# Sun Dried Tomatos--Dry or Oil-packed



## jonk (Dec 21, 2005)

Our local Italian grocery and restaurant supply store has real sun-dried tomatoes in large, quite inexpensive bags. When recipes call for oil-packed SDTs, I usually just rehydrate the dry ones in hot water, pat them dry, and put them in olive oil for a day or two (if I've planned ahead) or just use them as is after rehydration with a little olive oil thrown in for good measure. 

Since I've learned a lot in this forum (thank you all!), I thought I'd ask if this is a reasonable procedure or whether there is something else I should be doing or whether this substitution is doomed from the start.
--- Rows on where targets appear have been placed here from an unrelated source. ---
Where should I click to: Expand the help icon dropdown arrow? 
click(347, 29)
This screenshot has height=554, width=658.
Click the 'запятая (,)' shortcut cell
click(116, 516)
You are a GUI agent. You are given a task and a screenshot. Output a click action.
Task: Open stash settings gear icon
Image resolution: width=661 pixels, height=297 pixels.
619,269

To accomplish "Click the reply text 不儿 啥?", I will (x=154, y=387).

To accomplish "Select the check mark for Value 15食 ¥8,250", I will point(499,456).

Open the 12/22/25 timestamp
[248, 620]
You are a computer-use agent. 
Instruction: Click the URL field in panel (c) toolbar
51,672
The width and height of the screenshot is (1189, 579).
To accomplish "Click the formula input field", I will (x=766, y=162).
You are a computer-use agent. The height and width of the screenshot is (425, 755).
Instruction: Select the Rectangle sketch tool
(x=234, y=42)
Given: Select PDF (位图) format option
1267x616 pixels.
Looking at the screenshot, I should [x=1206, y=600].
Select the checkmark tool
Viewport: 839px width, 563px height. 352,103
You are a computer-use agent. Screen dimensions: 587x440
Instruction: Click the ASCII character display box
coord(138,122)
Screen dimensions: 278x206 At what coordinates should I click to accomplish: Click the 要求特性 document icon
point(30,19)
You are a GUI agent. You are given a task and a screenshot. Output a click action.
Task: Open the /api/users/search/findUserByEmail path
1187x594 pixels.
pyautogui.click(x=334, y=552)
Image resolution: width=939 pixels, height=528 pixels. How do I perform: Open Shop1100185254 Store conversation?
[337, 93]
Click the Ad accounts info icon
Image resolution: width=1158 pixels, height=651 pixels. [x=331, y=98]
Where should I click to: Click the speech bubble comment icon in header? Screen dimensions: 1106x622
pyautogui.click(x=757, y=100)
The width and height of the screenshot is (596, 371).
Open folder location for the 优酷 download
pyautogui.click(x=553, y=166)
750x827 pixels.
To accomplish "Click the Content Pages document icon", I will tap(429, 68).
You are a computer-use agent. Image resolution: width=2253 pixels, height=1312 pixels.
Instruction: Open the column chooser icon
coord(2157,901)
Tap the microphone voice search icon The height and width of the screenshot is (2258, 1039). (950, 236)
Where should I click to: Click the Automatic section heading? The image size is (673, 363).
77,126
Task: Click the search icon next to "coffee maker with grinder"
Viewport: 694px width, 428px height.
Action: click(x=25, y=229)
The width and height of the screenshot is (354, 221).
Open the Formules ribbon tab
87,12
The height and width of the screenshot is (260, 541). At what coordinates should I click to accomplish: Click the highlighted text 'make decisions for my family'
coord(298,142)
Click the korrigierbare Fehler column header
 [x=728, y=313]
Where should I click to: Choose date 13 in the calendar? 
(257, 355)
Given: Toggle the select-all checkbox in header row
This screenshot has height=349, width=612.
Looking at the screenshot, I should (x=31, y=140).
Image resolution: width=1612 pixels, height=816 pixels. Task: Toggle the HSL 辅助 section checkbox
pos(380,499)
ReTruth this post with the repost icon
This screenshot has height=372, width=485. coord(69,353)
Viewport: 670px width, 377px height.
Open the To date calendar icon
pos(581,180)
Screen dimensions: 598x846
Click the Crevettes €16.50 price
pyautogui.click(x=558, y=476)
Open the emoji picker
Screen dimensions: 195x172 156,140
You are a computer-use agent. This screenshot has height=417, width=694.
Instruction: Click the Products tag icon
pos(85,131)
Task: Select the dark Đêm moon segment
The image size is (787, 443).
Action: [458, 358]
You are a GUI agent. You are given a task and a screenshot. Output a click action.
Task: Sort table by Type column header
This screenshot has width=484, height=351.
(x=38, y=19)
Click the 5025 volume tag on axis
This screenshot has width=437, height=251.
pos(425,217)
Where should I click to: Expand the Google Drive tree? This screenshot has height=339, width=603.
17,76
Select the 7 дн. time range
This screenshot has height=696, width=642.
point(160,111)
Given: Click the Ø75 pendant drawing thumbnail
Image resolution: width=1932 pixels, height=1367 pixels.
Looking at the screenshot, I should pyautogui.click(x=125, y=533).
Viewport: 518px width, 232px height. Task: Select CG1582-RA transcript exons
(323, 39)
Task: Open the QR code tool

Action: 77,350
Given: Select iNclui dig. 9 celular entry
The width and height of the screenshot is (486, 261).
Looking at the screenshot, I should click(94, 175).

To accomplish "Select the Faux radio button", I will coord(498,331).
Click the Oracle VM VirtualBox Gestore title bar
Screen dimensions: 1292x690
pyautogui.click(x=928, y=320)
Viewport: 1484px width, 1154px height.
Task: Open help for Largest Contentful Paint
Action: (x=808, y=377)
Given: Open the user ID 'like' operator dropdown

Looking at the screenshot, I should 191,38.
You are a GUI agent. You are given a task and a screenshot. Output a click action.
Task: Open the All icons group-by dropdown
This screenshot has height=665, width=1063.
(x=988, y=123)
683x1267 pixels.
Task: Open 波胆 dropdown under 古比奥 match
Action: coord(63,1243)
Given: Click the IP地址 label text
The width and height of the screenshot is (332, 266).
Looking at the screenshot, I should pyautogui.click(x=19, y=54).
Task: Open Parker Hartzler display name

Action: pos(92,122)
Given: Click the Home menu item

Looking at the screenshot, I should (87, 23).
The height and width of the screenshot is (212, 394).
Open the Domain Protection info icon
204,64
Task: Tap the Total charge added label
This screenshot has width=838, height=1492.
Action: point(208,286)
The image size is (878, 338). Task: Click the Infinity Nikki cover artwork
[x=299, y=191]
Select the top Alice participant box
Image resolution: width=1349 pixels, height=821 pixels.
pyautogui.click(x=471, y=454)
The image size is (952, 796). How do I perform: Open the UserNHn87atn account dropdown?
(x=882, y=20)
Being an experimentalist by trade and by nature, I did try comparing one pasta recipe using both jarred and my home-oiled SDTs. The tomatos were cut into thin strips for that recipe, and I did notice that the jarred variety was somewhat softer. In another recipe where the SDTs were ground up, I could notice no difference. (In both cases, the jarred product was not herb-augmented, as some are.) 

Other recipes (where I've not done a comparison) that call for cooking the SDTs (as in a stew) seemed to come out just fine.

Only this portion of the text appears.